The idea that housework is work now seems like a commonplace. We contract it out to housekeepers, laundromats, cleaning services, takeout places. We divvy it up: You cooked dinner, I’ll do the dishes. We count it as a second shift, as well as primary employment. But it wasn’t until the early part of the 20th century that first a literature, and then a science, developed about the best way to cook and clean. The results of this research shape the way we treat housework today, and created a template for the kitchen that remains conceptually unchanged from the 1920s. And the woman who made the kitchen better? She couldn’t cook.
If that sounds like the set-up for a comedy, that’s because it was. Lillian Moller Gilbreth, industrial psychologist and engineer, was the mother of 12 children. She and husband and partner Frank B. Gilbreth, inventors of what is known as motion study, pioneered the use of short films to watch how industrial processes and office tasks were done, breaking them down into component parts (which they called “therbligs,” Gilbreth backward) to determine how to make a job faster and less taxing. They tested many of their ideas on their children, establishing “the one best way” to take a bath, training preteens to touch type, and charting age-appropriate chores for each child. The ensuing hijinks provided enough material for memoirs written by two Gilbreth children, Cheaper by the Dozen and Belles on Their Toes.
Harris & Ewing/ Smithsonian Institution Archives/Wikimedia Commons.
While Frank Gilbreth was alive, he and Lillian worked for industry. She wrote or co-wrote many of his books, but often took no credit, as it was Frank with whom the male executives wanted to deal. After his sudden death in 1924, she had to re-establish herself as a solo female practitioner. According to biographer Jane Lancaster, in Making Time, Gilbreth soon saw that combining her professional expertise on motion study with her assumed expertise on women’s work gave her a marketable niche.
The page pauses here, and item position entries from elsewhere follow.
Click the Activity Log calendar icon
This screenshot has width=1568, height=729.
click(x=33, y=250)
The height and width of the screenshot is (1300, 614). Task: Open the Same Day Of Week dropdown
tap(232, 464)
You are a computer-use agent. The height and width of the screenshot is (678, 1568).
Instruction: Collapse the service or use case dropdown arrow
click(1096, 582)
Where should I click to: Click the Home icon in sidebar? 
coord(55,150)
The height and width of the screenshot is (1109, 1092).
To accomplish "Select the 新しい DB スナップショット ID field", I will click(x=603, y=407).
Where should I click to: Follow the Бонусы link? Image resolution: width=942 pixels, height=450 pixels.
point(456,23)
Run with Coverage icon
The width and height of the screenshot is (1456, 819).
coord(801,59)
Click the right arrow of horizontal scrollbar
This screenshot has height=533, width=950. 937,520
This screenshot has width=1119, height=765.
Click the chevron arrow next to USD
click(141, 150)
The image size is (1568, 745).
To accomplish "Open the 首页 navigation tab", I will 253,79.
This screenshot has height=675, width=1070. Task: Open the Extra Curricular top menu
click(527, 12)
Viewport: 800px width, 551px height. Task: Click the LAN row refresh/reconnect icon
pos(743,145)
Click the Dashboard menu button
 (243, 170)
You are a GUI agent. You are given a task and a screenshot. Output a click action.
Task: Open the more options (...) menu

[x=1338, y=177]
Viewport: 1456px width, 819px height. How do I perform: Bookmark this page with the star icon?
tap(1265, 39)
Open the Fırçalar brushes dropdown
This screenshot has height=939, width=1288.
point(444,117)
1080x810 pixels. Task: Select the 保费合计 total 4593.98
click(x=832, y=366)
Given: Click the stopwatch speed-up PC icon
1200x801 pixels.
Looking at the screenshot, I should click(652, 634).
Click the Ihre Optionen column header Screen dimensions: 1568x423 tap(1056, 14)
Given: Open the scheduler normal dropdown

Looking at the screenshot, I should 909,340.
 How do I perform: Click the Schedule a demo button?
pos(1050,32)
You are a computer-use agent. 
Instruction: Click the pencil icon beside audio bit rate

Frank B. Gilbreth Jr. and Ernestine Gilbreth Carey write, in Belles on Their Toes:
If the only way to enter a man’s field was through the kitchen door, that’s the way she’d enter… Mother planned, on paper, an efficiency-type kitchenette of the kind used today in a good many apartments. Under her arrangement, a person could mix a cake, put it in the oven, and do the dishes, without taking more than a couple of dozen steps.
It had to be cake, because that was one of few dishes Gilbreth made well. Gilbreth had grown up in an upper class household in California with a Chinese chef. She had worked side-by-side with Frank Gilbreth from the day they married. As she told a group of businesswomen in 1930, “We considered our time too valuable to be devoted to actual labor in the home. We were executives.”And family councils, at the Gilbreth home in Montclair, were run like board meetings.
Even though she did not do it herself, Gilbreth still considered housework unpaid labor, and as such, capable of efficiencies. The worker in the kitchen in the 1920s was often not a servant but the lady of the house, who spent an estimated 50 percent of her day there. The refrigerator had begun to arrive in middle-class homes, but was the subject of a pitched battle between gas and electric companies as to who made the superior chiller. Smaller electric appliances were also in development. “Home economists” raised the bar for domestic health and hygiene. Women became the targets of intense marketing campaigns for products large and small. Gilbreth worked for these manufacturers, and thus is complicit in the rise of consumerism for the home, but she never made explicit endorsements.
She did, however, partner with the Brooklyn Borough Gas Company to develop Gilbreth’s Kitchen Practical, unveiled in 1929 at a Women’s Exposition. The kitchen was intended to showcase the new gas-fueled appliances as well as Gilbreth’s research on motion savings. It was to replace the loose-fit kitchen of many traditional homes (including the Gilbreths’): a large room with discrete pieces of furniture around the edges. These might include a table, a freestanding cupboard or Hoosier cabinet, an icebox, a sink with a drying board and a stove. Ingredients, utensils and cookware might be across the room, or even in a separate pantry.
Department of Agriculture/National Archives.
To the contemporary eye, the Gilbreth Kitchen Practical looks hopelessly old-fashioned, but that has more to do with the 1920s appliances styled like pieces of leggy furniture than it does with Gilbreth’s layout. Working outward from her analysis of the motions, equipment and ingredients required to bake a cake, Gilbreth put stove and counter side-by-side, with food storage above, pan storage below, and the refrigerator a step away. A rolling cart provided additional surface area, and could be wheeled to the sink with a load of dirty dishes, where soap, sponge and drying rack were all within reach. The idea was to create a tight circuit for the cook, with no need to move the feet. The L-shaped arrangement she devised continues to be one of the most popular options for contemporary kitchens. (Yours is likely to be an L, C, or U.)